» **What you will do**:
The answer must repeat every record exactly, with no pictures in it.

» **Given entries**:
-- Opening Marker --

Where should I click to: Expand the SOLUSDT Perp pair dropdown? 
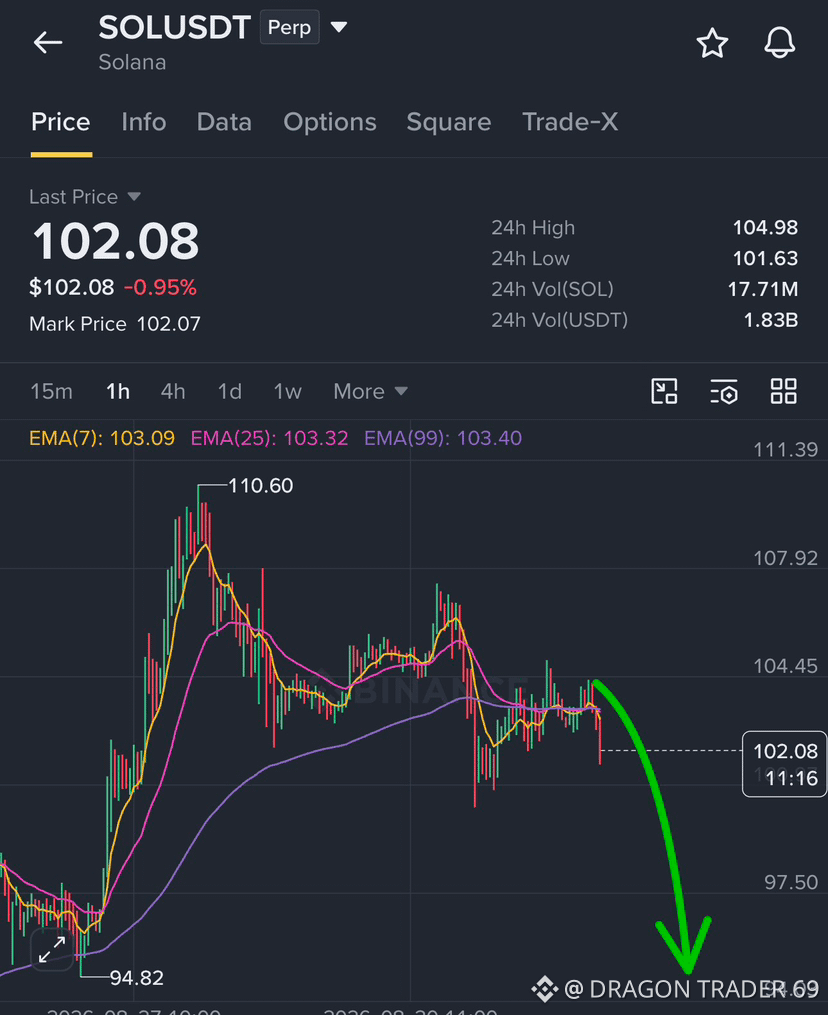click(339, 27)
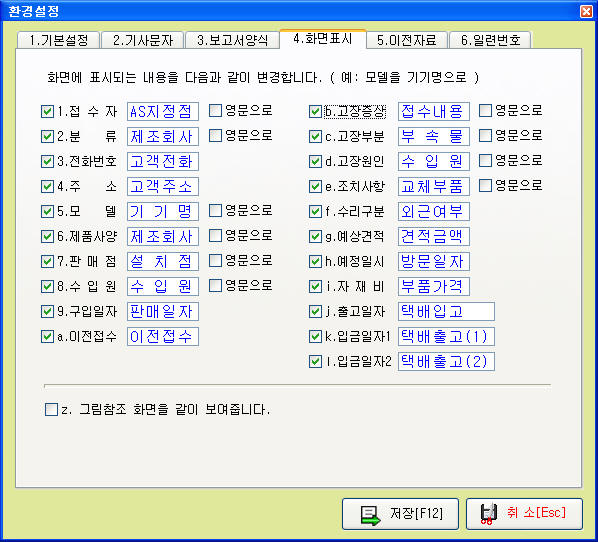
Task: Switch to the 1.기본설정 tab
Action: pyautogui.click(x=58, y=40)
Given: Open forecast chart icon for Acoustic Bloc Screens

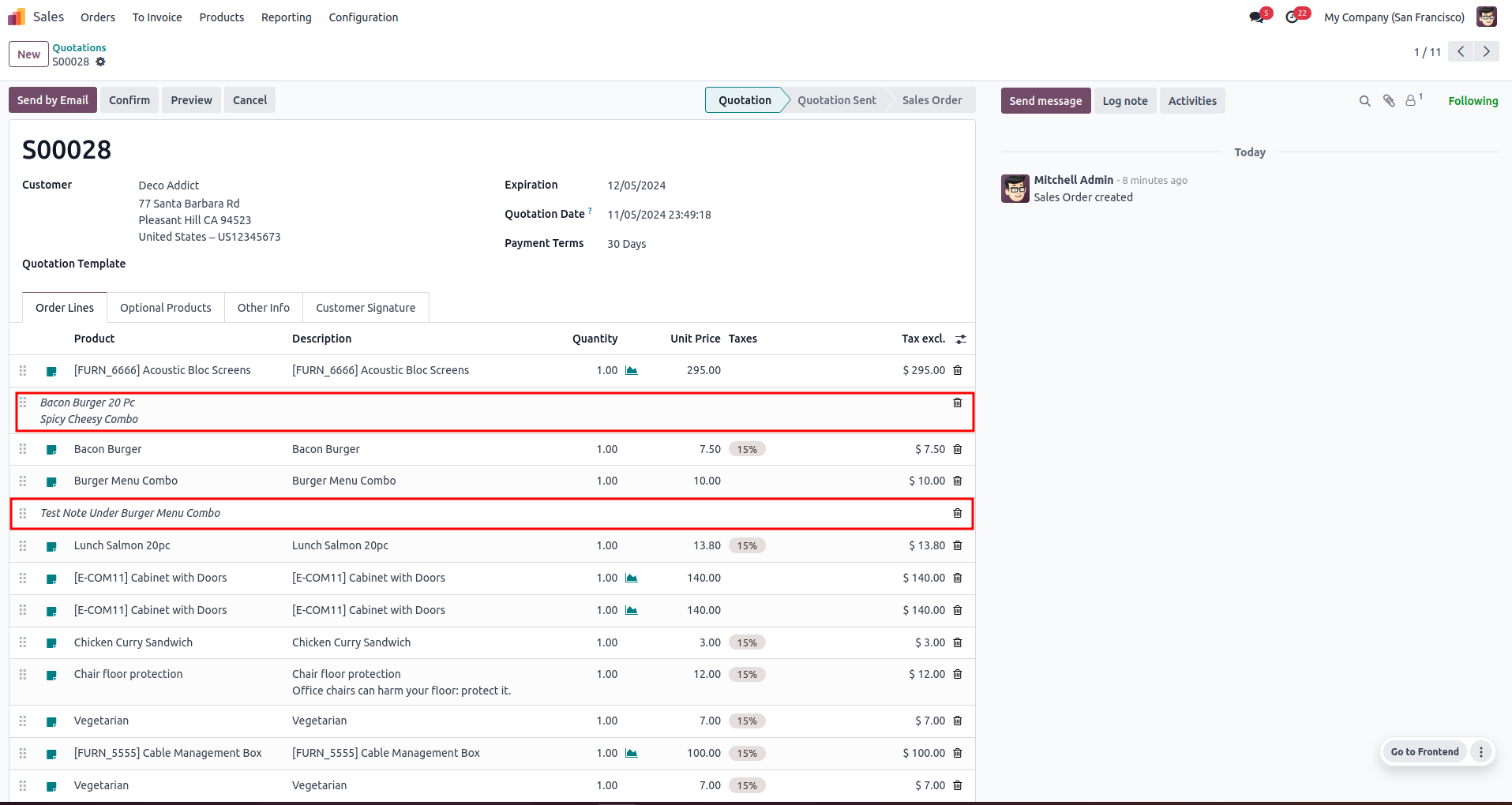Looking at the screenshot, I should tap(632, 370).
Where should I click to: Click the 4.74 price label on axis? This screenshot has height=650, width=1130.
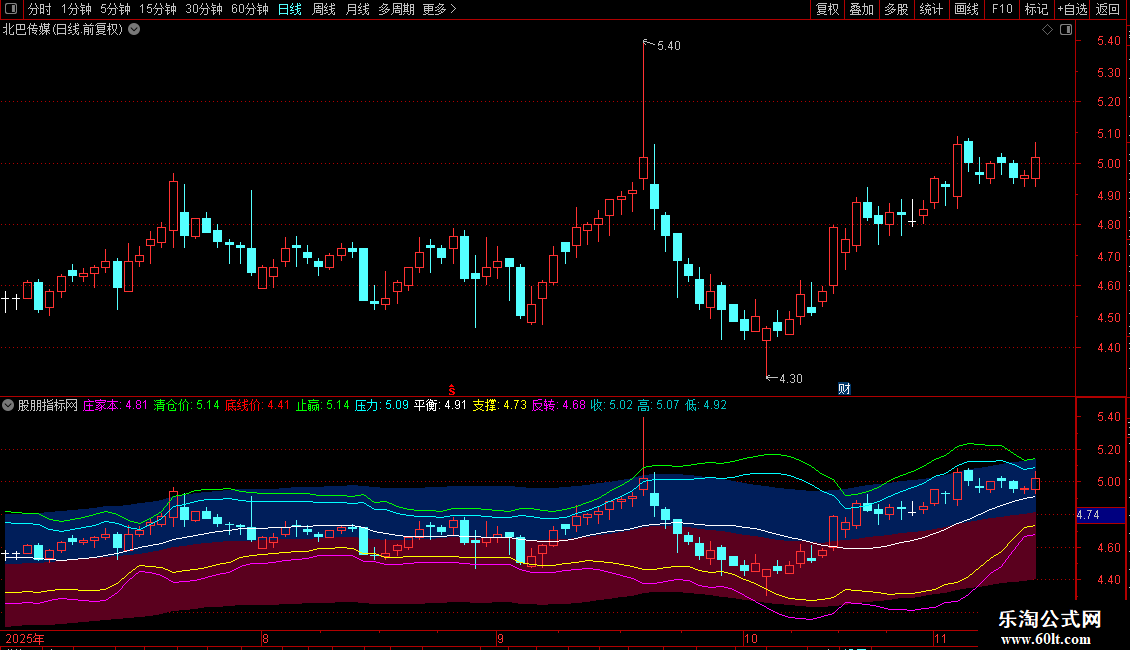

-- Closing Marker --

» **Task answer**:
Where should I click to: Expand the SOLUSDT Perp pair dropdown? 
click(339, 27)
Task: Switch to the 1.기본설정 tab
Action: pyautogui.click(x=58, y=40)
Given: Open forecast chart icon for Acoustic Bloc Screens

Looking at the screenshot, I should tap(632, 370).
Where should I click to: Click the 4.74 price label on axis? This screenshot has height=650, width=1130.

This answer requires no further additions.